This project provides a set of simple and lightweight logging and analysis utilities for the Suricata network intrusion detection system (IDS). With ids-tools you can monitor your suricate json logs for events and alerts, log them to a Postgres database and perform automated location and IP or domain reputation inspection.
Most of the project uses the standard Python library or common dependencies. However for the full stack experience, the following services are used to enrich event data or to enhance visualization.
-
Maxmind GeoIP is used for geolocating logged IP addresses. Although an account is needed, an offline database can be downloaded avoiding constant API calls. A lower precision database is available at no cost.
-
API Void is used for reputation analysis of suspicious events flagged by Suricata.
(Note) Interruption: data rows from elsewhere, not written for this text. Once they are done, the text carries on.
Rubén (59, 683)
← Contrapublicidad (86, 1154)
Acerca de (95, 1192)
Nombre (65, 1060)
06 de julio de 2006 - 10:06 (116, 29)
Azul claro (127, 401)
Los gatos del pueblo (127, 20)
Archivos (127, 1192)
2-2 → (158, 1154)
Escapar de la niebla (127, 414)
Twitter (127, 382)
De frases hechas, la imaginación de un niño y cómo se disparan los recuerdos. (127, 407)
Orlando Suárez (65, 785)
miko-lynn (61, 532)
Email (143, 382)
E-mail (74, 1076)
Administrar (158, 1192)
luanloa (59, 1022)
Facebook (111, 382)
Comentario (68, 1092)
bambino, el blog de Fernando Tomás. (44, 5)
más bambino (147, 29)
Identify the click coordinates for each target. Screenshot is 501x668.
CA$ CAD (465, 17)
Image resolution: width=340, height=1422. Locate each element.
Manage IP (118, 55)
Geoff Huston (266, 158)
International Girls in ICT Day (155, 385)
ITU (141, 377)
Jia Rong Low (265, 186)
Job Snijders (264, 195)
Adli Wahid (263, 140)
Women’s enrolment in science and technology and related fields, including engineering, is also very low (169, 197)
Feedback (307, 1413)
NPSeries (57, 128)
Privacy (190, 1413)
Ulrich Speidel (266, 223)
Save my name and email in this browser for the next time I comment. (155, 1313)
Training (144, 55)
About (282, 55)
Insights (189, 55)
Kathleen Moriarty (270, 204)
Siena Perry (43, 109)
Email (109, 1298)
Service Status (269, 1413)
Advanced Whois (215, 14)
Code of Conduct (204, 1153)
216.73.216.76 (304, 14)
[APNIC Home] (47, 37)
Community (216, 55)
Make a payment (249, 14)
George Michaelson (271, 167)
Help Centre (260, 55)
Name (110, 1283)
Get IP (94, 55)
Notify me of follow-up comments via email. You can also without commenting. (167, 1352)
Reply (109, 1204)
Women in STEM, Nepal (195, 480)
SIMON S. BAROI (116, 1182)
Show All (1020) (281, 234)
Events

Although this is a paid service, their prices are very competitive. They offer a free starting set of credits to test the service. For small networks, this can offer months of operation at no cost. To reduce the cost, apivoid queries are cached to avoid multiple lookups resulting from a flood of events.
-
PostgreSQL is currently the only supported database backend. The JSONB type format in Postgresql provides a simple and very flexible way of managing semi-structured JSON events. It also has native support in Grafana for simple visualization.
-
Grafana is a visualization platform used to build a comprehensive network security dashboard.
The toolsuite is developed in Python and leverages Github actions for CI/CD. Pytest is used for unittests and CodeCov for coverage. Environments and deployent is managed with Pipenv.